*Texte fourni*

::::::::::

D’après un mél de Ludovic Penet
Séance des questions d’actualité
Mardi 28 novembre 2006
M. A. Montebourg, député de Saône et Loire :
Cette question est destinée
à Monsieur Sarkozy. Un sénateur de votre parti politique, l’UMP, qui
préside la Commission Nationale Informatique et Liberté (la CNIL),
chargée de protéger les citoyens contre les abus de pouvoir en matière
de fichage, vient de déclarer la chose suivante : « Ce qui se passe dans
notre pays depuis 2 ans est particulièrement grave, je constate une
dérive du fichage que je considère comme très dangereuse ». 100 millions
de fiches de police et de gendarmerie viennent d’être recensées en
France, soit presque 2 fiches par habitant. La CNIL constate, de son
côté, une explosion des recours des particuliers mis en cause à tort
dans des fichiers dont vous avez la responsabilité. Un rapport de
l’Observatoire National de la Délinquance remis la semaine dernière fait
état de graves dysfonctionnements dans la gestion des fichiers, et
révèle que ceux-ci contiennent jusqu’à 30 % de noms fichés par erreur,
portant une atteinte grave à l’honneur de citoyens intègres.
Plus grave,
la CNIL vient de se déclarer publiquement en cessation de paiement,
étranglée financièrement par votre gouvernement qui, d’un côté multiplie
les fichiers, et de l’autre, affaiblit volontairement l’autorité chargée
d’en empêcher les dérives.
Pendant vos 5 années de pouvoir, Monsieur le
ministre, vous avez fait croire aux Français qu’il leur faudrait
renoncer à une part de leurs libertés fondamentales pour renforcer leur
sécurité. Vous avez systématiquement attaqué tous les contrepouvoirs :
les magistrats indépendants, les journalistes qui vous déplaisent, les
autorités indépendantes qui vous résistent, les députés de l’opposition,
et même certains de vos amis qui s’inquiètent légitimement de vos excès.
Aujourd’hui, la vérité est beaucoup plus cruelle. Vous avez mis en
danger les libertés au quotidien de nos concitoyens. Mais ceux-ci ne
vivent pas davantage en sécurité, car vous êtes responsable d’une hausse
continue de la délinquance depuis 2002. Qu’avez-vous à répondre à ce
bilan aussi désastreux qu’inquiétant ?
M. JL Debré, Président de l’Assemblée : Merci. Monsieur Sarkozy.

::::::::::

*Entrées stockées du jeu de données*
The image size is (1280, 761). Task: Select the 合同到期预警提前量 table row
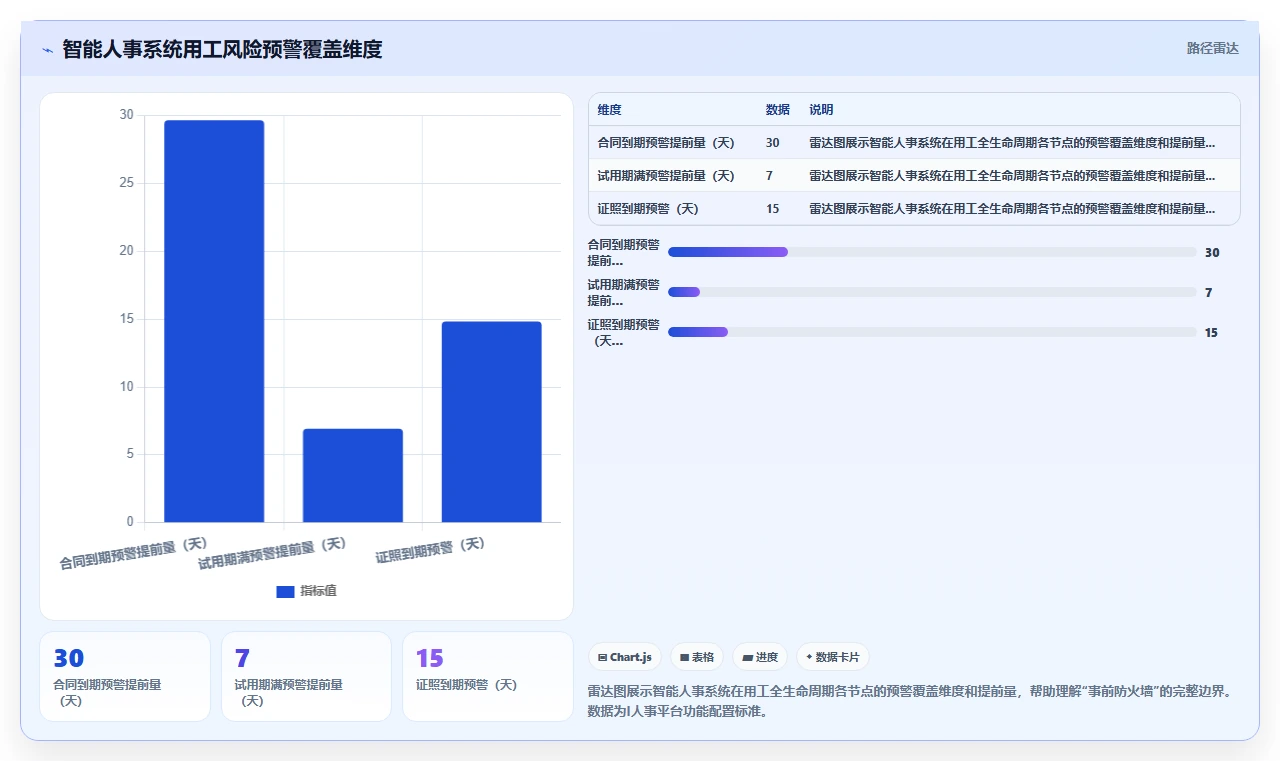tap(914, 143)
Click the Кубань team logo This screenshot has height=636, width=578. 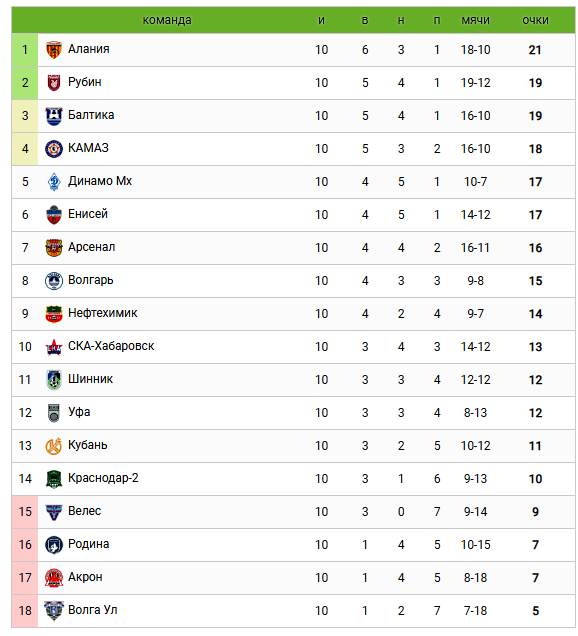click(x=54, y=446)
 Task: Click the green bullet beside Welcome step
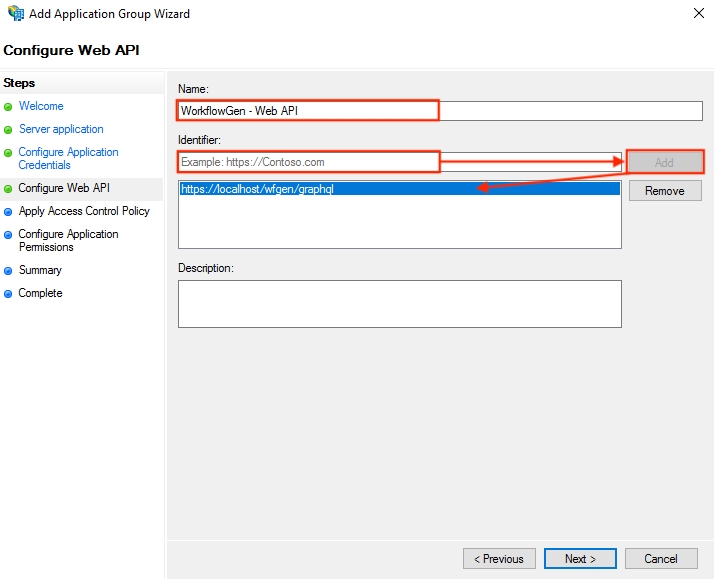9,106
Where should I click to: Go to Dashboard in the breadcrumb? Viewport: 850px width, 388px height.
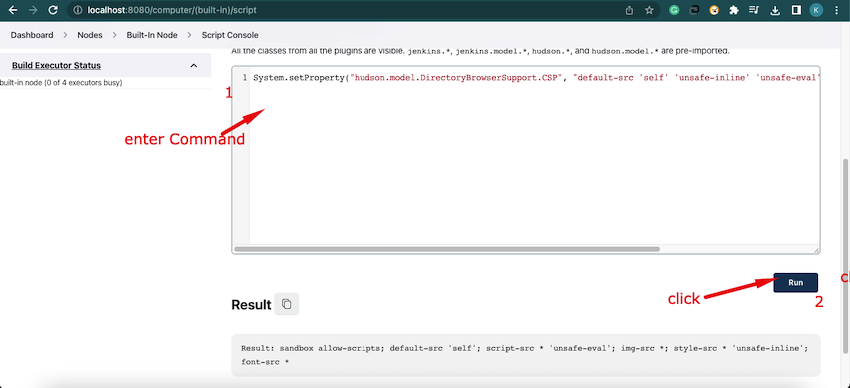click(32, 35)
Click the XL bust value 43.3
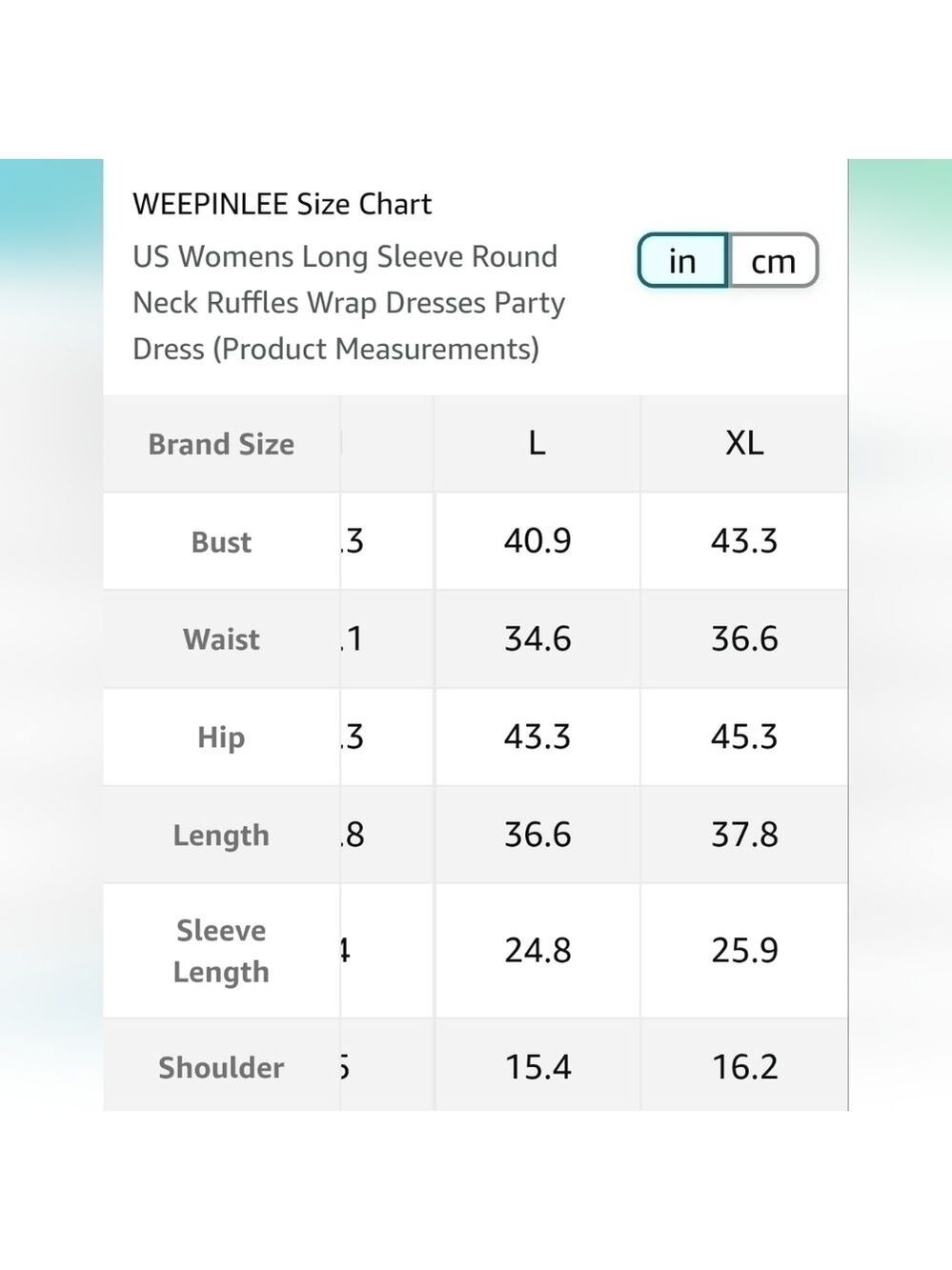This screenshot has height=1270, width=952. tap(744, 540)
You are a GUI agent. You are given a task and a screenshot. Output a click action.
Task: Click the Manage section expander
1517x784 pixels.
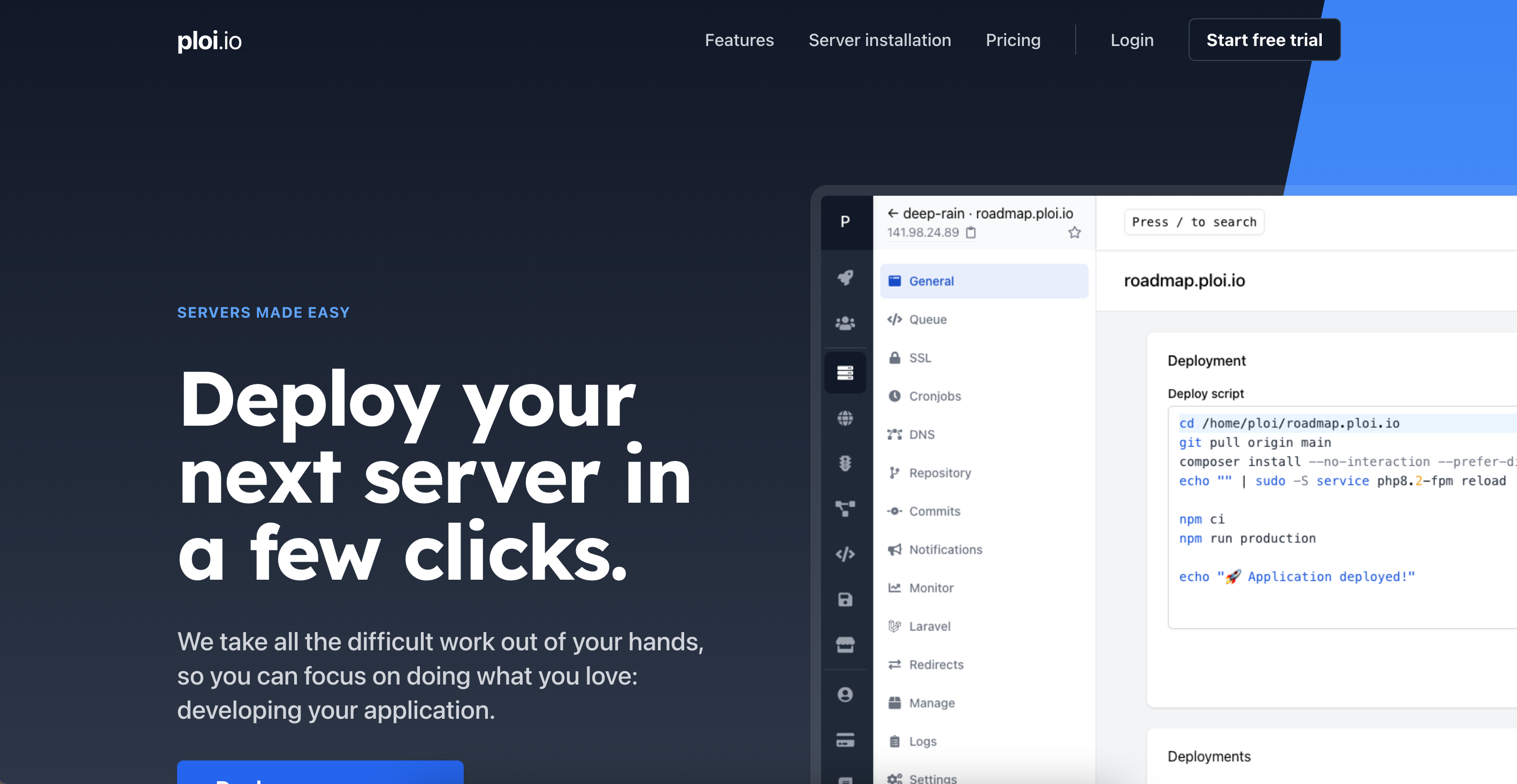click(930, 703)
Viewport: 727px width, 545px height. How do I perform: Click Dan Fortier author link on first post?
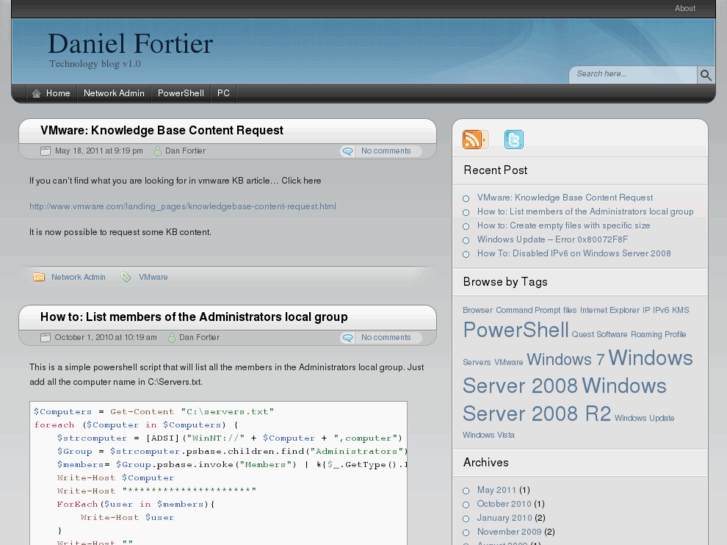pos(185,151)
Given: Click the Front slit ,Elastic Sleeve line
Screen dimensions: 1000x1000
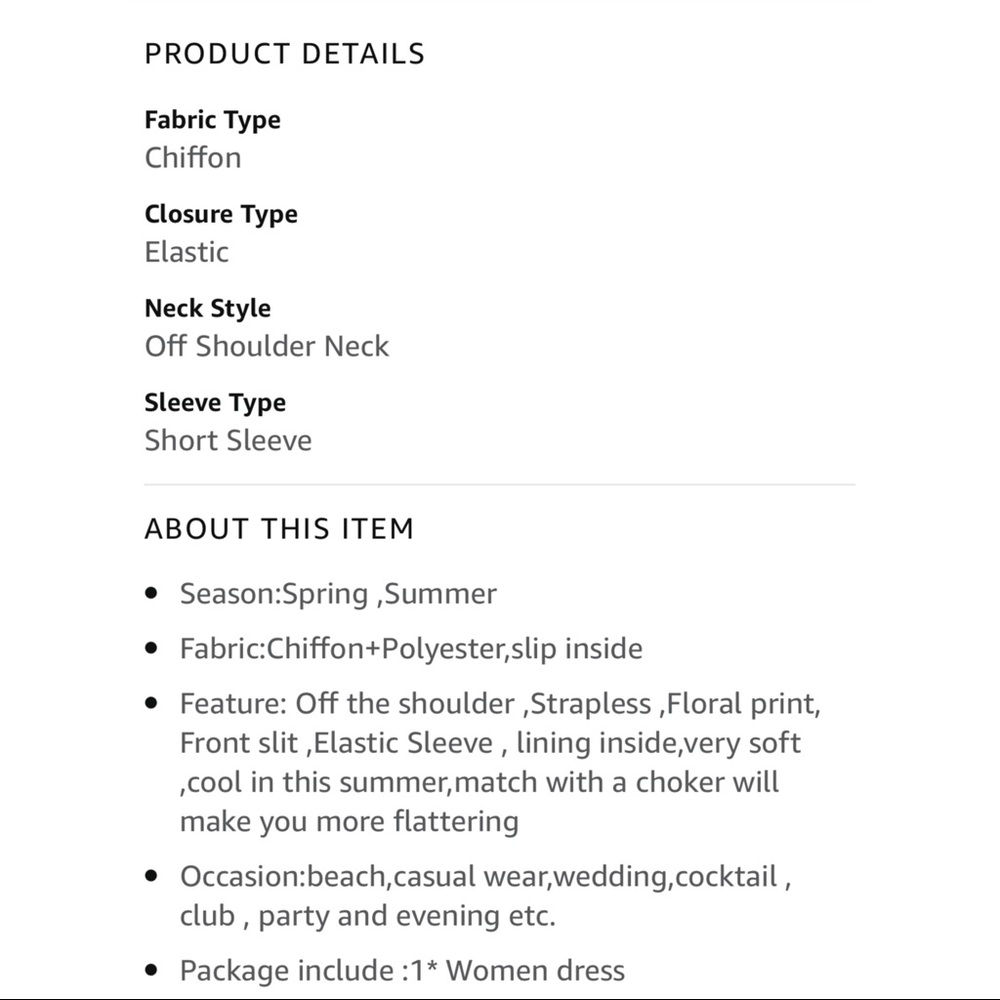Looking at the screenshot, I should 490,744.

::::::::::

*Travail à faire*
a – Condensez sous forme de liste le paragraphe du texte sur le fichage qui commence par « Pendant vos 5 années de pouvoir », en conservant ses faits principaux.
b – Reproduisez à l'identique la partie du texte sur le fichage en partant de « Pendant vos 5 » et en allant jusqu'à « Merci. Monsieur Sarkozy. » inclus.
Les entrées n'interviennent pas dans ce travail.

*Réponses rédigées*
a –
- Pendant ses 5 années de pouvoir, le ministre a fait croire aux Français qu'ils devraient renoncer à une part de leurs libertés fondamentales pour renforcer leur sécurité.
- Il a systématiquement attaqué tous les contrepouvoirs : magistrats indépendants, journalistes qui lui déplaisent, autorités indépendantes qui lui résistent, députés de l'opposition et même certains de ses amis inquiets de ses excès.
- Il a mis en danger les libertés au quotidien des citoyens.
- Ces derniers ne vivent pas davantage en sécurité, car la délinquance est en hausse continue depuis 2002.
- Le député lui demande ce qu'il a à répondre à ce bilan désastreux et inquiétant.

b –
Pendant vos 5 années de pouvoir, Monsieur le
ministre, vous avez fait croire aux Français qu’il leur faudrait
renoncer à une part de leurs libertés fondamentales pour renforcer leur
sécurité. Vous avez systématiquement attaqué tous les contrepouvoirs :
les magistrats indépendants, les journalistes qui vous déplaisent, les
autorités indépendantes qui vous résistent, les députés de l’opposition,
et même certains de vos amis qui s’inquiètent légitimement de vos excès.
Aujourd’hui, la vérité est beaucoup plus cruelle. Vous avez mis en
danger les libertés au quotidien de nos concitoyens. Mais ceux-ci ne
vivent pas davantage en sécurité, car vous êtes responsable d’une hausse
continue de la délinquance depuis 2002. Qu’avez-vous à répondre à ce
bilan aussi désastreux qu’inquiétant ?
M. JL Debré, Président de l’Assemblée : Merci. Monsieur Sarkozy.